Solar Panel Principle_How Solar Cells Work

As global energy becomes increasingly scarce, solar energy has been vigorously developed as a new energy source. Among them, solar cells are the most used in our lives. Solar cells are mainly based on semiconductor materials. Photoelectric materials absorb light energy and then undergo photoelectric conversion to generate current. So what is the working principle of solar cells? Solar cells are devices that directly convert light energy into electrical energy through the photoelectric effect or photochemical effect. When sunlight shines on a semiconductor, part of it is reflected by the surface, and the rest is absorbed or transmitted by the semiconductor. Of course, some of the absorbed light turns into heat, and other photons collide with the atomic valence electrons that make up the semiconductor, thus generating electron-hole pairs. In this way, light energy is converted into electrical energy in the form of electron-hole pairs.

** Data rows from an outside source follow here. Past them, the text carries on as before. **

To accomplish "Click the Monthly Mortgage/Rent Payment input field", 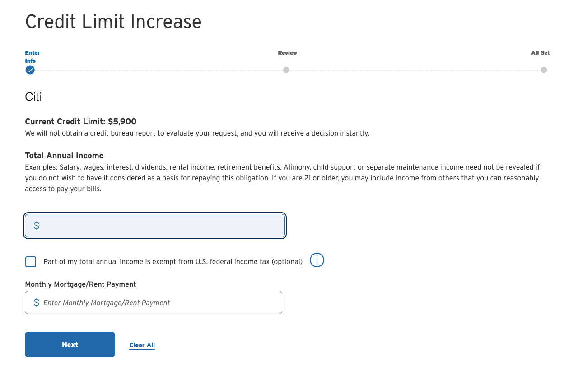I will pos(154,302).
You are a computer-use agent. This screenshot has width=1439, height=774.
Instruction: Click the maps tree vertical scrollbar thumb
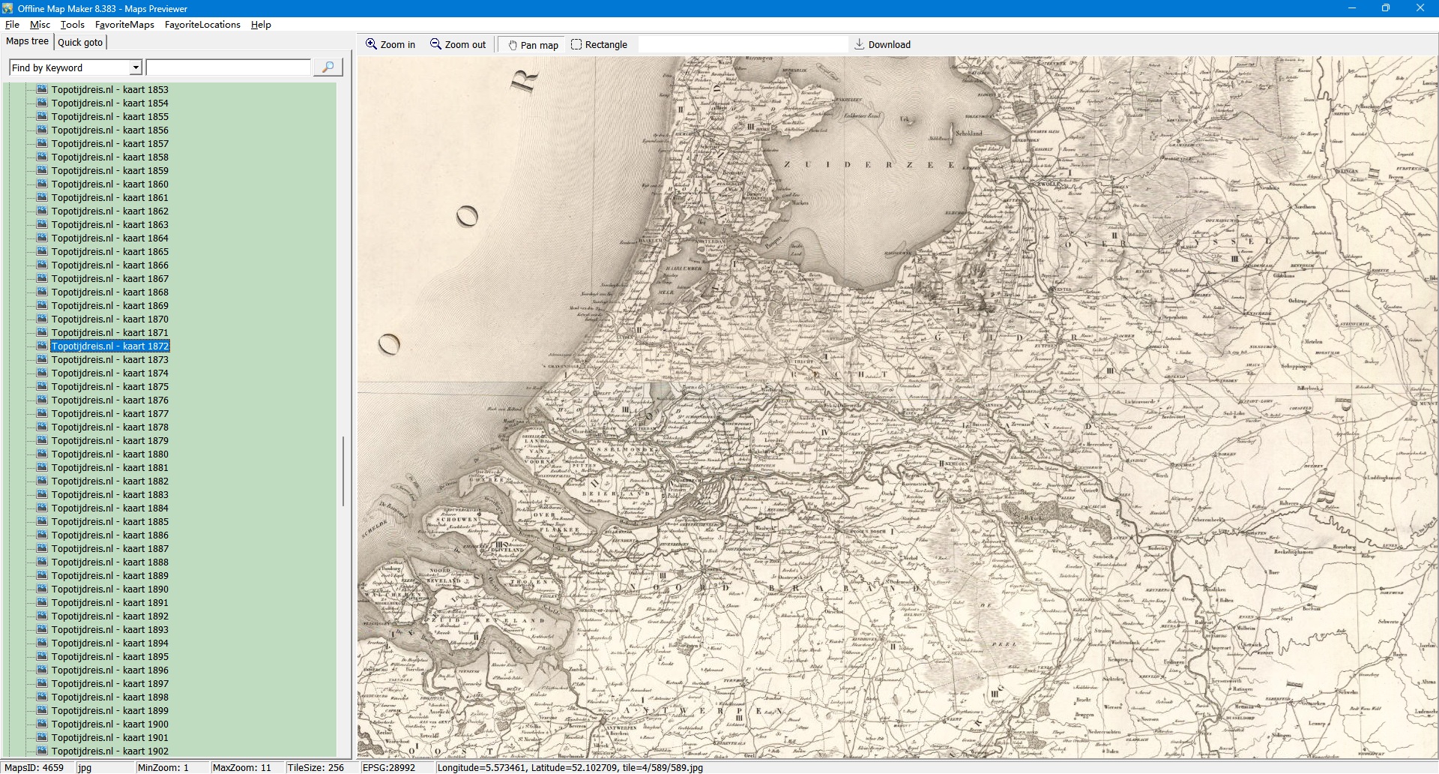pos(343,471)
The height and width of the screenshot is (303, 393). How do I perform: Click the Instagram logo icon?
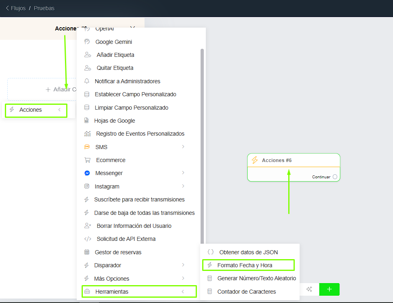pyautogui.click(x=87, y=186)
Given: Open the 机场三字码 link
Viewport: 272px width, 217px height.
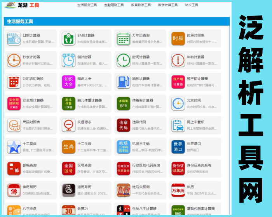Looking at the screenshot, I should [141, 144].
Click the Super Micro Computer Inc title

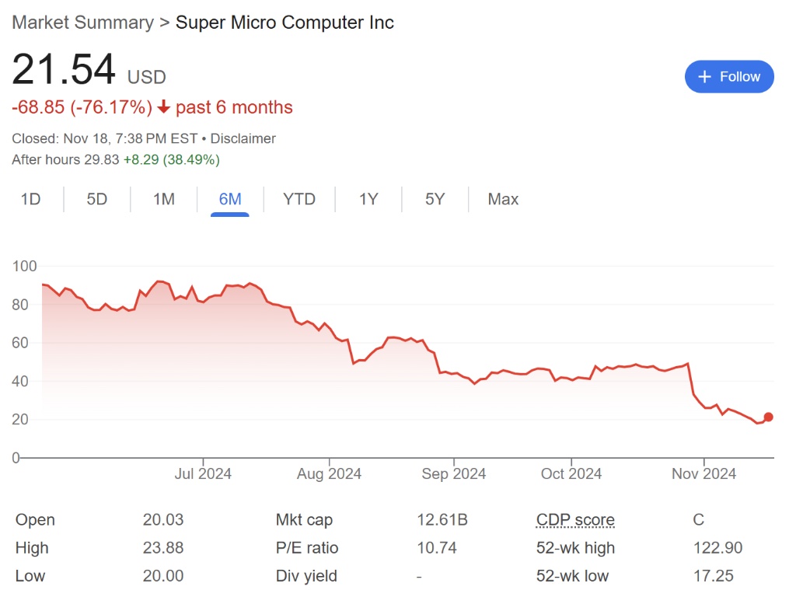285,23
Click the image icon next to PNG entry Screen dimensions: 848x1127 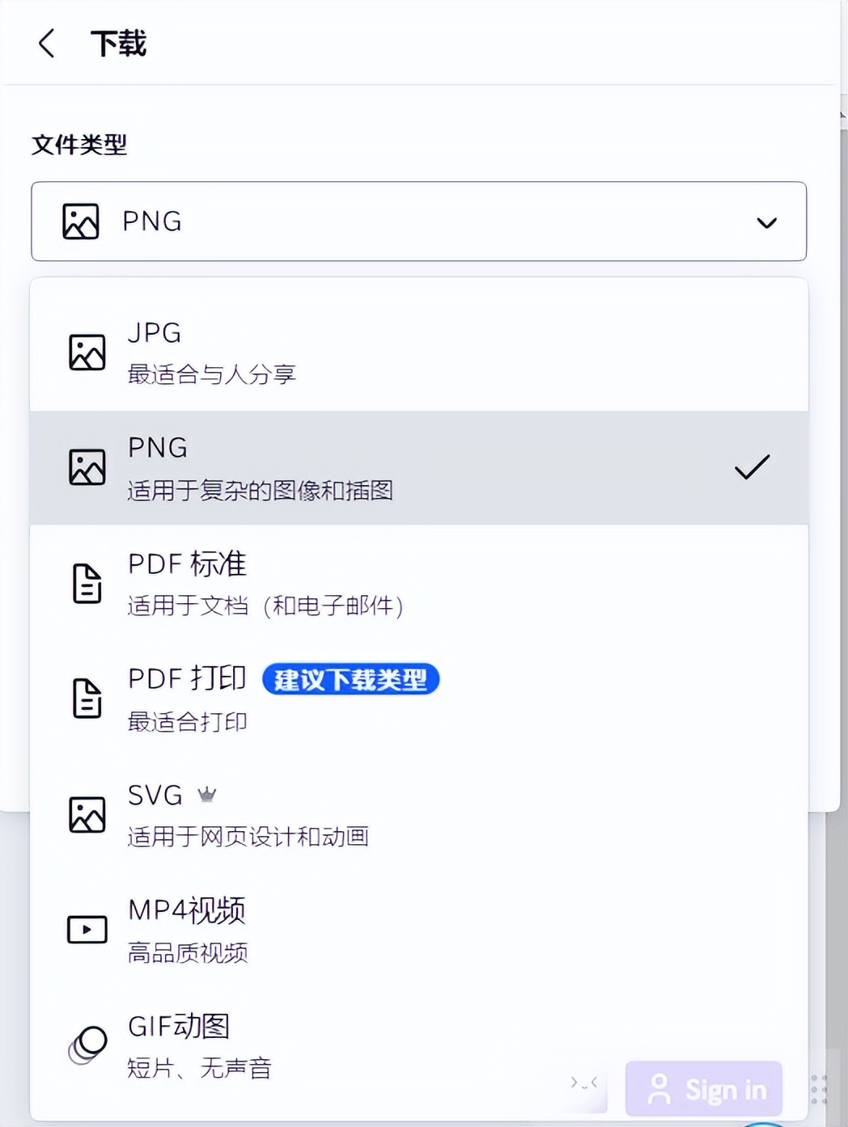86,466
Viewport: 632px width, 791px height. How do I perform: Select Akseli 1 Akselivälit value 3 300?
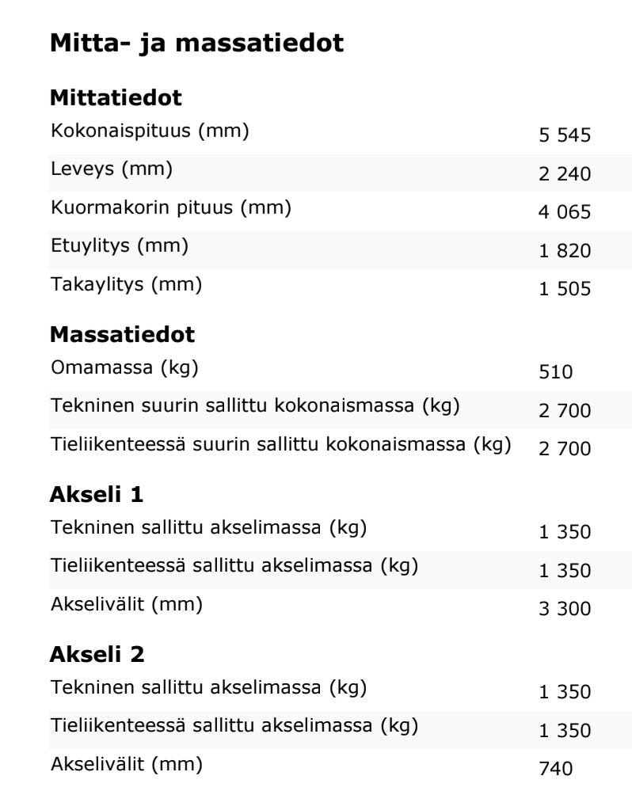(x=565, y=609)
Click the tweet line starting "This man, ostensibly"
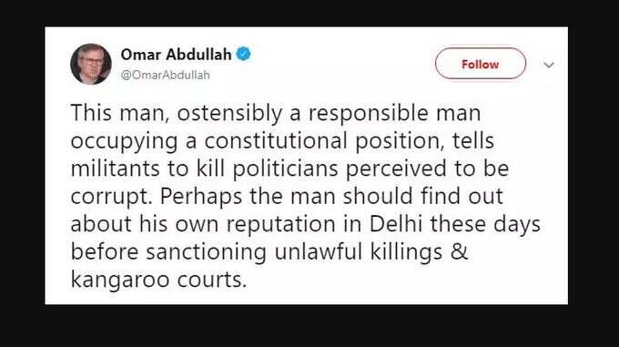The image size is (619, 347). [276, 114]
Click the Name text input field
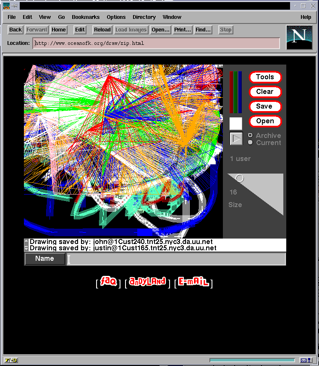The width and height of the screenshot is (319, 366). pos(176,259)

1. Physical basis of solar cells


When sunlight irradiates the p-n junction, the electrons in the semiconductor release electrons due to the light energy they obtain, and accordingly, electron-hole pairs are generated. Under the action of the barrier electric field, the electrons are driven to the N-type region and the holes are driven to the P-type region, so that the N-type region has excess electrons and the P-type region has excess holes. Thus, a photogenerated electric field in the opposite direction to the barrier electric field is formed near the p-n junction.
If there is a P-N junction in the semiconductor, a barrier electric field is formed on both sides of the P-type and N-type interface, which can drive electrons to the N-type region and holes to the P-type region, so that the N-type region has excess electrons and the P-type region has excess holes, and a photogenerated electric field in the opposite direction to the barrier electric field is formed near the P-N junction.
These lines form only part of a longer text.